CULTE

Le renouvellement des cadres de l’Exécutif des musulmans de Belgique donne naissance à une mouvance prônant la mise en place d’une élection générale

BRUXELLES Le renouvellement de l’exécutif des musulmans (EMB) se déroule visiblement dans une douleur certaine. Portée par Isabelle Praile, la vice-présidente en personne de l’organisation censée représenter les 700.000 musulmans présents en Belgique, cette fronde remet en cause le processus antidémocratique en cours.

Baptisé alternative démocratique des musulmans de Belgique (ADMB), ce mouvement remet en cause le mode renouvellement du conseil d’administration, basé sur un processus de cooptation mené au sein de certaines mosquées installées en Belgique. La méthode est déjà sur la table du ministre de la Justice (en charge du dossier) Stefaan De Clerck.

Selon l’ADMB, l’Exécutif des musulmans s’est engagé dans “une dérive communautariste particulièrement inquiétante où un nombre restreint de membres de l’EMB a confisqué le processus de consultation” qui devait mener à une refonte de l’institution et à son autonomisation.

“Même les membres de l’assemblée générale de l’EMB ne sont pas mis au courant du processus en cours, déplore Isabelle Praile. L’EMB doit représenter l’ensemble des musulmans présents en Belgique. Actuellement, cela ne concerne qu’une dizaine de pour-cent de musulmans inscrits dans certaines mosquées. Les jeunes, les femmes, celles et ceux qui ne cotisent pas dans les mosquées en sont exclus.”
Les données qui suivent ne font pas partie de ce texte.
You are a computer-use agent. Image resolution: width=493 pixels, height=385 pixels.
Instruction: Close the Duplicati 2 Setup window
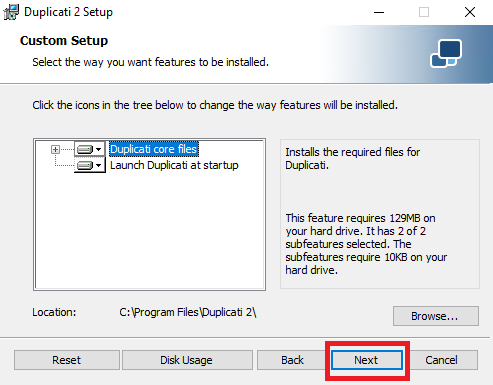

Pire, “certains membres de l’Exécutif sont analphabètes. Ils ne parlent ni le français ni le néerlandais. Comment voulez-vous qu’ils représentent la majorité des musulmans de Belgique. D’autant que nombre d’entre eux disposent de doubles casquettes, politiques ou diplomatiques”. En clair, ils roulent pour certains pays musulmans étrangers.

L’ADMB souhaite l’organisation d’élections générales aux quatre coins du pays, “dans les mosquées et auprès du grand public”, poursuit Isabelle Praile. Aucun des contestataires présents hier ne revendique quelque place que ce soit. L’ADMB souhaite plus simplement offrir un visage de l’EMB plus en phase avec la réalité belge et, surtout, déconnecté d’une influence étrangère omniprésente.

M. L.

“Des pays ont régulièrement manifesté une volonté affichée de contrôler la population musulmane de Belgique et de maintenir une mainmise sur leur processus d’intégration au sein de la société belge.”